Meadows sent five emails in late December and early January to then-acting Attorney General Jeffrey Rosen asking him to look into election fraud claims in Georgia and New Mexico and other debunked theories that Trump had won the election, the Times reported.

The emails from Meadows add to the flagrant attempts Trump made to pressure the Justice Department to overturn his election loss, an extraordinary overreach to compel the department to take partisan political action for his personal benefit. There is no evidence of widespread election fraud that would overturn the 2020 election results, and Meadows’ emails to Rosen, the Times noted, violated guidance that bars most White House staff from contacting the DOJ about investigations.

The Times reported that the emails were uncovered this year as part of a Senate Judiciary Committee investigation into whether Justice Department officials were involved in efforts to reverse Trump’s election loss.

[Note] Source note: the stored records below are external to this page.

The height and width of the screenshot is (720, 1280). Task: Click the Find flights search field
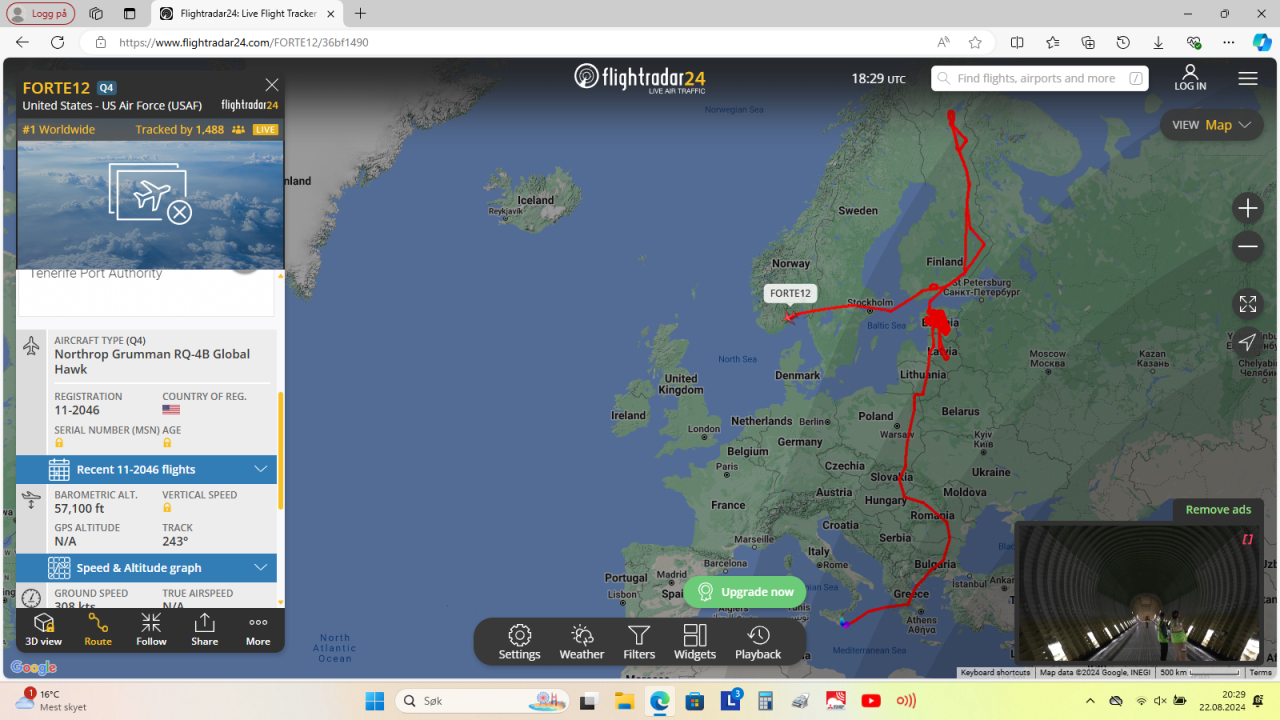click(x=1040, y=78)
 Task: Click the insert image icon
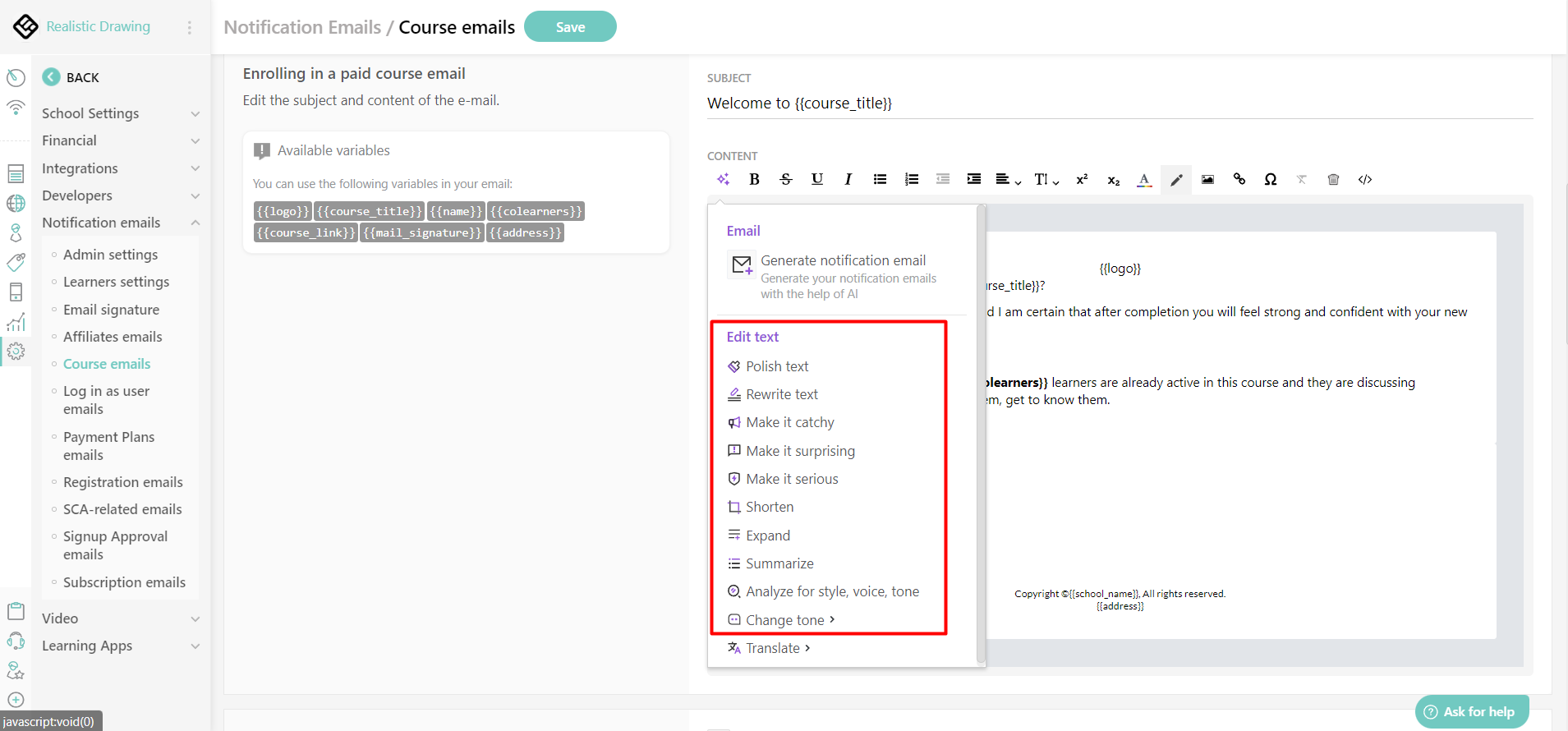[x=1207, y=179]
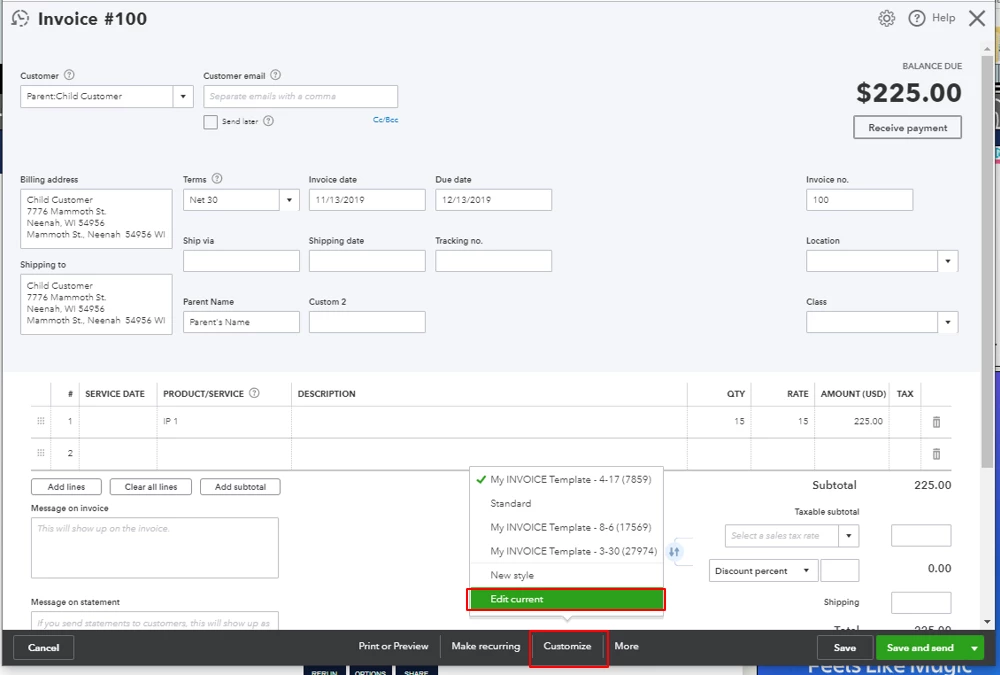Expand the Customer dropdown arrow
This screenshot has width=1000, height=675.
tap(183, 96)
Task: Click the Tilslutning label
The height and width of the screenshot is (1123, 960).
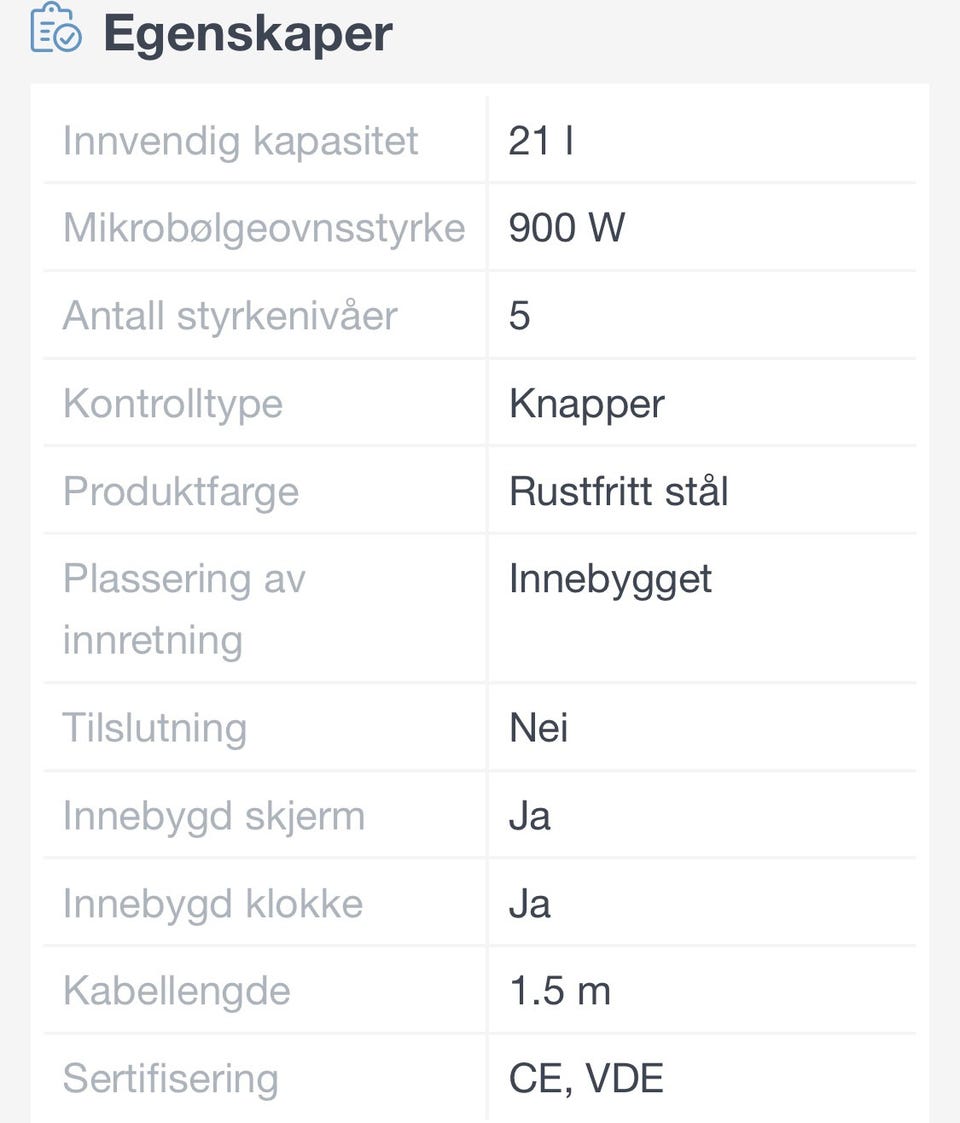Action: pos(155,728)
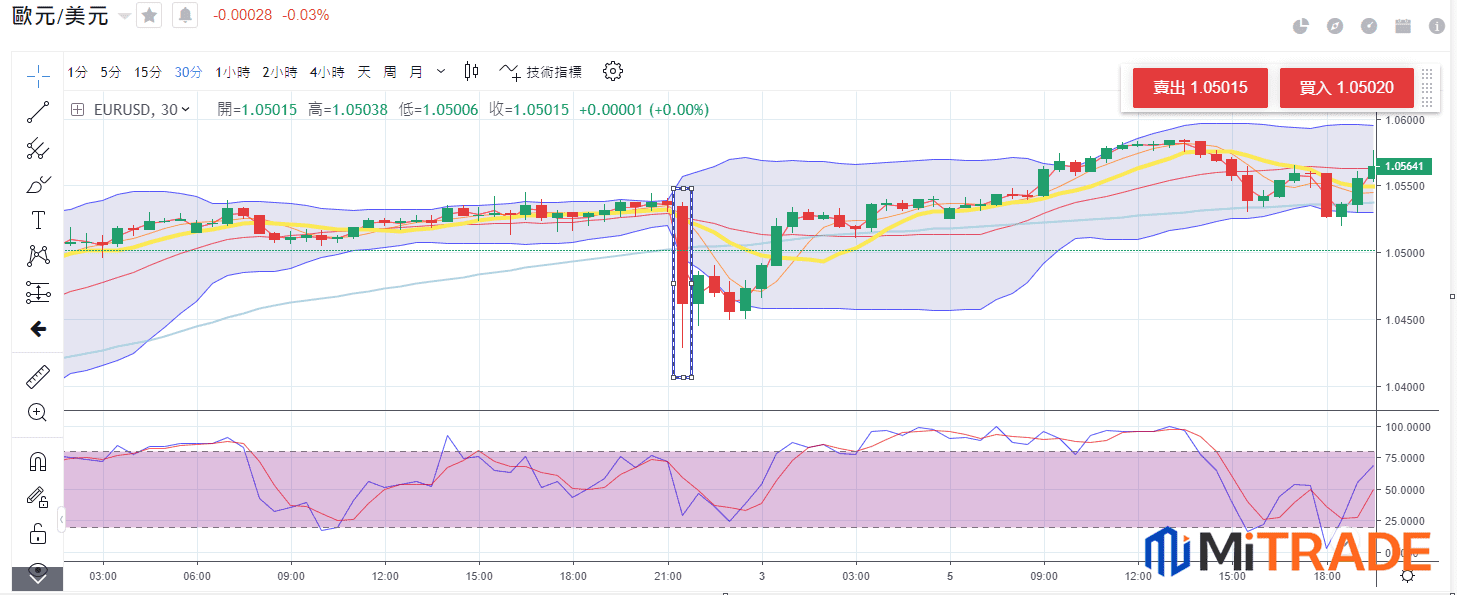
Task: Activate the zoom-in magnifier tool
Action: (x=38, y=412)
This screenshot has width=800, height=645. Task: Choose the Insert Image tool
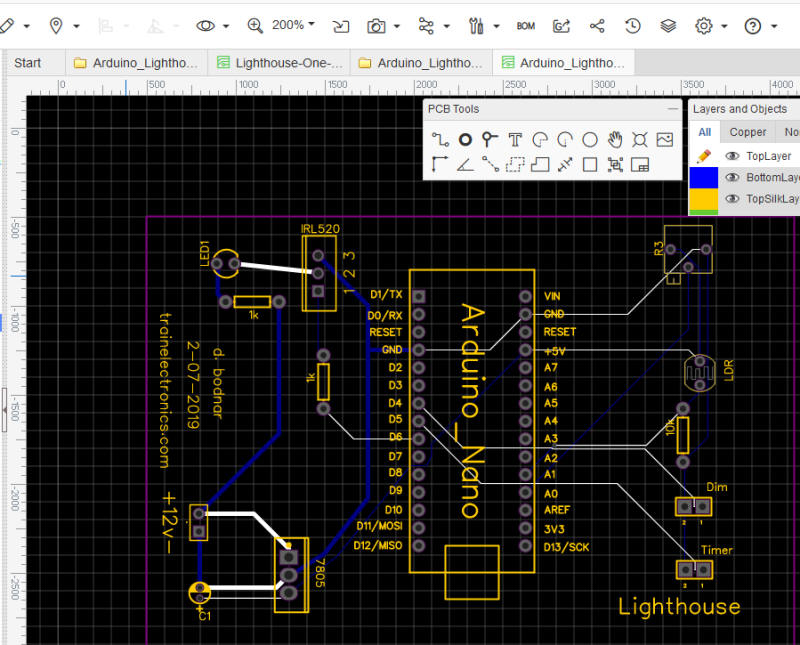coord(665,140)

Democratic Sen. Dick Durbin of Illinois, the chairman of the Judiciary Committee, told the Times in a statement that the “new evidence underscores the depths of the White House’s efforts to co-opt the department and influence the electoral vote certification.”

“I will demand all evidence of Trump’s efforts to weaponize the Justice Department in his election subversion scheme,” Durbin added.

CNN has reached out to Durbin for comment.

A spokesperson for Meadows and the Justice Department declined to comment to the Times.

Rosen did not respond to a request from the newspaper for comment.

In the one of the emails he sent Rosen, Meadows pressed the Justice Department to look into a baseless belief that signature match anomalies in Georgia’s Fulton County were enough to flip the results for Trump, the Times reported, as well as a list of unproven allegations about potential election wrongdoing in New Mexico.

Meadows also asked Rosen to investigate an unfounded conspiracy theory, known as “Italygate,” which claims people in Italy had used military technology and satellites to remotely switch votes for Trump to Joe Biden on US voting machines, according to the Times.

One of the emails appeared to indicate that Rosen had declined to set up a meeting between the FBI and a man who was promoting the Italy conspiracy theory in online videos, the newspaper reported.

Having reviewed portions of the emails, the Times reported that none of the correspondence showed Rosen agreeing to Meadows’ proposals to launch the investigations. Former officials and people close to Rosen told the Times that Rosen did not open any such investigations.

A former Republican congressman from North Carolina, Meadows resigned from Congress in 2020 to be Trump’s fourth chief of staff. He sided with Trump’s disingenuous attacks against mail-in voting and fed his baseless claim that the election was stolen from him, which has contributed to the erosion of public trust in the American electoral process.

Online conspiracy theories and Trump’s promotion of the lies about the 2020 election fueled a group of his supporters to violently attack the US Capitol building on January 6 in an attempt to block Congress from certifying Biden’s election win.

The Senate Judiciary Committee investigation is one of three probes into the previous administration’s efforts to overturn the 2020 election results in Trump’s final days in office, the Times reported. The House Oversight Committee and the Justice Department’s inspector general are also investigating, according to the Times.

The Times reported in January that Trump had pressured Rosen from the onset of his role as acting attorney general to appoint special counsels to investigate baseless claims that the election’s integrity had been widely compromised, and specifically to probe Dominion Voting Systems, which Trump falsely claimed had perpetuated widespread fraud. Trump also plotted to fire Rosen and replace him with a Justice Department lawyer who would then seek to use the department to undo Georgia’s presidential election results, the paper reported.

Trump also pushed the Department of Justice to directly ask the Supreme Court to invalidate Biden’s election win, the Wall Street Journal reported in January.